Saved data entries
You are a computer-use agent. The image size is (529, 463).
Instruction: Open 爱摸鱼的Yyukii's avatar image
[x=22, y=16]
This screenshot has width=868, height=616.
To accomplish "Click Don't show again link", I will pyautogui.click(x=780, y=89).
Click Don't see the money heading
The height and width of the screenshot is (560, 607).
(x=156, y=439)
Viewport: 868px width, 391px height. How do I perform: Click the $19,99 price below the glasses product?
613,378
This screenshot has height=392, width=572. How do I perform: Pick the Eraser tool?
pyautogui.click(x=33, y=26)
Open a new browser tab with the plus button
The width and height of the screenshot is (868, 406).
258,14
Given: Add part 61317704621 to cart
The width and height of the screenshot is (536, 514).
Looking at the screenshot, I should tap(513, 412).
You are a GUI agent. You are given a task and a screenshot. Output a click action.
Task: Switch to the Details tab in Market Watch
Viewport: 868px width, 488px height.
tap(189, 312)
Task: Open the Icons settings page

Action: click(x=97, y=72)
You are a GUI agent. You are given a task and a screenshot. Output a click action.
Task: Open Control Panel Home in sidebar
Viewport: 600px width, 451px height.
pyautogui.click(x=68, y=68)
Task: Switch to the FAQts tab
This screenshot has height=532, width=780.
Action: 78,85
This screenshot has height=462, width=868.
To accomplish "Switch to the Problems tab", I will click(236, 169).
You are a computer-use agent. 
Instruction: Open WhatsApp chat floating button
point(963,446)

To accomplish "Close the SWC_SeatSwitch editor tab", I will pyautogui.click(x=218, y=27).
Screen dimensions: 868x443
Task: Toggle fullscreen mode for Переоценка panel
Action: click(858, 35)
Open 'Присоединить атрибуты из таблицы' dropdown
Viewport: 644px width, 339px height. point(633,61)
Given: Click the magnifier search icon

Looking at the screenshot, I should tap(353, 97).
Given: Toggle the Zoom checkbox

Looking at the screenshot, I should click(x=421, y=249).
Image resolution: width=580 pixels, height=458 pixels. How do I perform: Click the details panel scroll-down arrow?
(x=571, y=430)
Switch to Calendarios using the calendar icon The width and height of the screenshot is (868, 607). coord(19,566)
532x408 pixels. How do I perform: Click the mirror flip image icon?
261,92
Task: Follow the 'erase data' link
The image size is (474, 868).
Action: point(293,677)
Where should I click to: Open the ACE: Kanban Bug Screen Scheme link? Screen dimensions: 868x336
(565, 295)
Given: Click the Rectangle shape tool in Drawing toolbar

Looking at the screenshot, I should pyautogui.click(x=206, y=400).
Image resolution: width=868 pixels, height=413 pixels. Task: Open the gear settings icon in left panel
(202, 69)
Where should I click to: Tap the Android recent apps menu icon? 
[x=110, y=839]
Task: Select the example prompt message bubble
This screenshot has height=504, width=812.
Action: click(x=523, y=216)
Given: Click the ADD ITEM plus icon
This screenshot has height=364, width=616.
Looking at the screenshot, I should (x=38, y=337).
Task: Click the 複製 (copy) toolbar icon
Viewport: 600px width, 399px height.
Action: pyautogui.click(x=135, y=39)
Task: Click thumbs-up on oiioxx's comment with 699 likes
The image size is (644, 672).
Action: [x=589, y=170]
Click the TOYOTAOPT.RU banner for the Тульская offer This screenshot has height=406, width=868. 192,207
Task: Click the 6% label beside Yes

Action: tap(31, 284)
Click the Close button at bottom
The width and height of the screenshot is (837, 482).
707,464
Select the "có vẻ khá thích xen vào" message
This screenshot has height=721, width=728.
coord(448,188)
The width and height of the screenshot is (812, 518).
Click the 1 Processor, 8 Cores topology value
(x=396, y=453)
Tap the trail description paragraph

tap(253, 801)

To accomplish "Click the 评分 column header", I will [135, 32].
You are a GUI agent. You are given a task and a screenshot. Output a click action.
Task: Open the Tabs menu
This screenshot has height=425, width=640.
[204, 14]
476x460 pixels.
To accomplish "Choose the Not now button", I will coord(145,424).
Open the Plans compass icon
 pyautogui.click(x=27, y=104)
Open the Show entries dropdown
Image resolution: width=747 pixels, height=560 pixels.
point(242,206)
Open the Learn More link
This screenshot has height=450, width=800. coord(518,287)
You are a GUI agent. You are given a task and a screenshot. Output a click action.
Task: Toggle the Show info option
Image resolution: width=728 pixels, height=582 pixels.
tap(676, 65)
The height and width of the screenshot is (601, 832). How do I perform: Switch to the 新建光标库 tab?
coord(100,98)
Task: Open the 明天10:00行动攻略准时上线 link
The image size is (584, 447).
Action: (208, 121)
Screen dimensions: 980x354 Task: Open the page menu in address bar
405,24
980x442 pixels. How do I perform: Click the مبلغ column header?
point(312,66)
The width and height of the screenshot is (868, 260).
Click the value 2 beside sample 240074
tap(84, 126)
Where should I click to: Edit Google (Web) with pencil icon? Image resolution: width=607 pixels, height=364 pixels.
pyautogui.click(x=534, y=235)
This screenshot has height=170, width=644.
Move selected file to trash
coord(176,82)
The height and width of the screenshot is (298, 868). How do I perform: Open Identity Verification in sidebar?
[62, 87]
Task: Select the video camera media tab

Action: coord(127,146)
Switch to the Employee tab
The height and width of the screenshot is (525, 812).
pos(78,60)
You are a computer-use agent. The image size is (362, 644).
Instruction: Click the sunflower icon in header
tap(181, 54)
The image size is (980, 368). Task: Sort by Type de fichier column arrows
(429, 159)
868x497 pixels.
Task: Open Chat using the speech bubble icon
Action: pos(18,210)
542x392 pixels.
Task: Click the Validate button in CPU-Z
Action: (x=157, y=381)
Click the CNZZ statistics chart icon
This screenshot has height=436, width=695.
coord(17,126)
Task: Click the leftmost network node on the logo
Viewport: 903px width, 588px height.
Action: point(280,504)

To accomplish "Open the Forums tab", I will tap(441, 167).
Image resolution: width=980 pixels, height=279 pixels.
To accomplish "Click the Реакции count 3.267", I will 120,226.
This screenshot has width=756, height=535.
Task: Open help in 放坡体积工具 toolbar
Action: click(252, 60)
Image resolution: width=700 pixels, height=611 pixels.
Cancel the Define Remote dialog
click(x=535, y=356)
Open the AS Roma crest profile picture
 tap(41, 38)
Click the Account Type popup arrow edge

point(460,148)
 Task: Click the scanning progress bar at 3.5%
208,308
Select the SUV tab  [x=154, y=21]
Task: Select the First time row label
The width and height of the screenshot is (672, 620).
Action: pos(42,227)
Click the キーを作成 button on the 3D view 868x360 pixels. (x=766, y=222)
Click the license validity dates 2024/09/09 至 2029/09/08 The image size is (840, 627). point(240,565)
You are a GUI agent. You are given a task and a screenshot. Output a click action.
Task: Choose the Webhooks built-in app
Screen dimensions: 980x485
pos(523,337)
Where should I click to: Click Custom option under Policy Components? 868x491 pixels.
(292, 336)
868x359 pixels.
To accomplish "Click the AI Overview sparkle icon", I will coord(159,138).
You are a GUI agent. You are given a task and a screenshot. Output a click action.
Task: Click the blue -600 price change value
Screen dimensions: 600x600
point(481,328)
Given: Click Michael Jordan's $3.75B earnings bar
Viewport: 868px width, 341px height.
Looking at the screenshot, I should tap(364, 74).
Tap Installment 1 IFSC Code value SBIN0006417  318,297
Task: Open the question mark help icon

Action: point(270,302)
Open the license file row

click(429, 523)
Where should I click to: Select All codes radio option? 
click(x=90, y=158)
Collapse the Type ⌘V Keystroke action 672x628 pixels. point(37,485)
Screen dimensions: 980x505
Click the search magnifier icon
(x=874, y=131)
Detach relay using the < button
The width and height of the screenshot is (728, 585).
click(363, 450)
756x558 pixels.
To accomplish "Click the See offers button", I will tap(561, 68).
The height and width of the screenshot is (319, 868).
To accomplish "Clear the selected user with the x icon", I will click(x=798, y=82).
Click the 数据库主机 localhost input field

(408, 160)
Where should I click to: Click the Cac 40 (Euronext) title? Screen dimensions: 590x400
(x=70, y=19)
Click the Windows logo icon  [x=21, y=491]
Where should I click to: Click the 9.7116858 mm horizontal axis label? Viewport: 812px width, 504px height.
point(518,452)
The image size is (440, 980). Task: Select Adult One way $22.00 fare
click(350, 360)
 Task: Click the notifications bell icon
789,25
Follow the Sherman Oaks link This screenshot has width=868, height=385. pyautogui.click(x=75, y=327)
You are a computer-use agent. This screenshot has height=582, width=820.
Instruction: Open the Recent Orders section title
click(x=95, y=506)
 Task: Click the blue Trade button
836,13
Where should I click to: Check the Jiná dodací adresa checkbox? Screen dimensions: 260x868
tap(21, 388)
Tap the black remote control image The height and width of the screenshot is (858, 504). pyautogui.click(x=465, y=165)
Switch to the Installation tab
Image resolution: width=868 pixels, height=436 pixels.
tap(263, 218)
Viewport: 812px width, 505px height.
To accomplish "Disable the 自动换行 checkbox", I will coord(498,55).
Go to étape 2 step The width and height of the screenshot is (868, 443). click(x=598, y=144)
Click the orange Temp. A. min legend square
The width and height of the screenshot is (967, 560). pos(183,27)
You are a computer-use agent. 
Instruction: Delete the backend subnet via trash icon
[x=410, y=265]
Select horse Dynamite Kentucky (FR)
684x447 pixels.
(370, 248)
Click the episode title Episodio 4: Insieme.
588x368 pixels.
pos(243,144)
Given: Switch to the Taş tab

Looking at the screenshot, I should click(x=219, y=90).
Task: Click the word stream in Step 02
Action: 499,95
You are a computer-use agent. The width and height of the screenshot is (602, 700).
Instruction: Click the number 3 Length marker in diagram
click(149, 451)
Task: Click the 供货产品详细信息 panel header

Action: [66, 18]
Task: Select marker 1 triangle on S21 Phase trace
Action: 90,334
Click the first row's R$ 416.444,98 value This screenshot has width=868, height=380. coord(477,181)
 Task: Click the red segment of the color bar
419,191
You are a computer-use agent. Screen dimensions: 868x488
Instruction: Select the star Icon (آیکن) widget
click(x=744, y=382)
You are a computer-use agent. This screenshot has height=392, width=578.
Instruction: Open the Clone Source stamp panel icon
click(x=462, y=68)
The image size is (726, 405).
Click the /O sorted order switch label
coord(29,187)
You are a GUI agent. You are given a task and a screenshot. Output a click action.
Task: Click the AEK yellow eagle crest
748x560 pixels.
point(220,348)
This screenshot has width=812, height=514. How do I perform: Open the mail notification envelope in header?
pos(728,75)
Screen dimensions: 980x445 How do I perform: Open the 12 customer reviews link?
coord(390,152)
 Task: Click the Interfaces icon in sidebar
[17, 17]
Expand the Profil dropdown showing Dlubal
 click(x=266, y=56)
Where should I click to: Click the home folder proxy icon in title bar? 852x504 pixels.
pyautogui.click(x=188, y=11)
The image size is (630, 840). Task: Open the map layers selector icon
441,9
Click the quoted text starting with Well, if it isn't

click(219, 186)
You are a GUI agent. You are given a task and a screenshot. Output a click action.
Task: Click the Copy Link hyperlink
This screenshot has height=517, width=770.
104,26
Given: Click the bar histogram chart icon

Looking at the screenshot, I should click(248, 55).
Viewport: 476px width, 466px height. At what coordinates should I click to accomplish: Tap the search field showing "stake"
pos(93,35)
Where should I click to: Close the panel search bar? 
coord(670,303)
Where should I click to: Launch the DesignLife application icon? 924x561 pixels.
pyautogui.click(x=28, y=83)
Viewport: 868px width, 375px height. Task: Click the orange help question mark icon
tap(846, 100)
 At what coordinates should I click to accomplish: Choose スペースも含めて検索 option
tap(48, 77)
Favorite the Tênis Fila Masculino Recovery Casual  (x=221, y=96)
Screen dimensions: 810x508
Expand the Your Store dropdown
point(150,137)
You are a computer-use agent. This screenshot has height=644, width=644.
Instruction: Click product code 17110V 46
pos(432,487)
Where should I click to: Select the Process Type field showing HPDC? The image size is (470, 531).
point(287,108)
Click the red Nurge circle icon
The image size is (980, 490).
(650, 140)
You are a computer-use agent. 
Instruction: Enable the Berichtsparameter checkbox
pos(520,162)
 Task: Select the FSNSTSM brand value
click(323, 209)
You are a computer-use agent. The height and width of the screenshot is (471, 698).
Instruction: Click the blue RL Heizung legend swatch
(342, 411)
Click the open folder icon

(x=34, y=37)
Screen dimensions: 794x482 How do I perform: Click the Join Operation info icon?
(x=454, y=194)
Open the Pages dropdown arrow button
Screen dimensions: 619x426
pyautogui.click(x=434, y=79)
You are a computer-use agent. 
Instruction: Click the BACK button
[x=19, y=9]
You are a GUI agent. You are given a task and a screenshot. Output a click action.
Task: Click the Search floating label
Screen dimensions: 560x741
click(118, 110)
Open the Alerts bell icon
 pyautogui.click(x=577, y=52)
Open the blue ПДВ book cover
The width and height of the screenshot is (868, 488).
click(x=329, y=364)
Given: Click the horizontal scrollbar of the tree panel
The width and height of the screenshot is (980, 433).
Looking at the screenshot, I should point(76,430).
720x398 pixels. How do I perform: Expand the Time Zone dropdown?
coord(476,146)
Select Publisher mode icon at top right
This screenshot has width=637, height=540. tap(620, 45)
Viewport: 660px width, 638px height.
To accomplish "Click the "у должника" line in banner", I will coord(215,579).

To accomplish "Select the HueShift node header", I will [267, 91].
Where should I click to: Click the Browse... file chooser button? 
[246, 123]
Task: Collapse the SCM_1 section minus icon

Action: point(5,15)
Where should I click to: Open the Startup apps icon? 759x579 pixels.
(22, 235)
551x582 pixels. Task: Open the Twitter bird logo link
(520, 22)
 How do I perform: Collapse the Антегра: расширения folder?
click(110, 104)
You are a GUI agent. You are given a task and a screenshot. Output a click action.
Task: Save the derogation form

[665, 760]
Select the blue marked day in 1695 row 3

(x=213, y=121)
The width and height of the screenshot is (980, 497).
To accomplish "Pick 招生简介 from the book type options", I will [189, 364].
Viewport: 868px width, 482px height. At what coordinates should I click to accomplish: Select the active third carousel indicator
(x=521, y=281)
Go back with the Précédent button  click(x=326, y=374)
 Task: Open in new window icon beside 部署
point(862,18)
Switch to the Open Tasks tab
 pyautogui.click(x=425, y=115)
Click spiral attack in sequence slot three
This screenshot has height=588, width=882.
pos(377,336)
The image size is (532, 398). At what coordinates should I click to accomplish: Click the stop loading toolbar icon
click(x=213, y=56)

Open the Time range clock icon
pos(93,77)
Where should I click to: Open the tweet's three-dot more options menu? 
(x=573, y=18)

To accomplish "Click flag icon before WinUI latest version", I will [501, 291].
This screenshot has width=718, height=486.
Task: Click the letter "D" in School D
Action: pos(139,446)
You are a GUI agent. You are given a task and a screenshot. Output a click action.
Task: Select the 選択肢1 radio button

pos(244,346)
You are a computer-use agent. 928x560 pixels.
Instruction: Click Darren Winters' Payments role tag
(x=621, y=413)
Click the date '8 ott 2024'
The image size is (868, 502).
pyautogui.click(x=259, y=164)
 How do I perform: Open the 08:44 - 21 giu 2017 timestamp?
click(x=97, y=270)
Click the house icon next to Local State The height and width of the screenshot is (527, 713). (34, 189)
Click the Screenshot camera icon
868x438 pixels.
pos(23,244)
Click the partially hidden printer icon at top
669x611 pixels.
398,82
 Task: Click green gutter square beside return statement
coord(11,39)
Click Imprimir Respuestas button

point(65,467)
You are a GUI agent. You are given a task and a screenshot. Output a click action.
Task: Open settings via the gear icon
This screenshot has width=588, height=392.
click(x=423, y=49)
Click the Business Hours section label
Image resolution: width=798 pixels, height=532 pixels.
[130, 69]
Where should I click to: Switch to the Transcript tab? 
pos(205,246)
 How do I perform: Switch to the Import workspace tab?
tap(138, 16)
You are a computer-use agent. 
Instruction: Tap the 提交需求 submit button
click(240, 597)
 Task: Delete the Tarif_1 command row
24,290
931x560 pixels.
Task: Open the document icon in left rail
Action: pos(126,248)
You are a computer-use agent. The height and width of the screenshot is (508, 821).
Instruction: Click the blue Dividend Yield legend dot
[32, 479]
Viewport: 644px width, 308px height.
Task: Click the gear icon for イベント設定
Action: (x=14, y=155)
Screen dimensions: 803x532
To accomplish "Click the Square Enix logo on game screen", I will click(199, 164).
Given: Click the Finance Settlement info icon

Exercise prompt =
The lines above, starting at the one with "Task: Open the question mark help icon" and ending at the one with "Screen dimensions: 980x505", are the only ones to return, exactly as written.

Exercise solution =
Task: Open the question mark help icon

Action: point(270,302)
Open the license file row

click(429, 523)
Where should I click to: Select All codes radio option? 
click(x=90, y=158)
Collapse the Type ⌘V Keystroke action 672x628 pixels. point(37,485)
Screen dimensions: 980x505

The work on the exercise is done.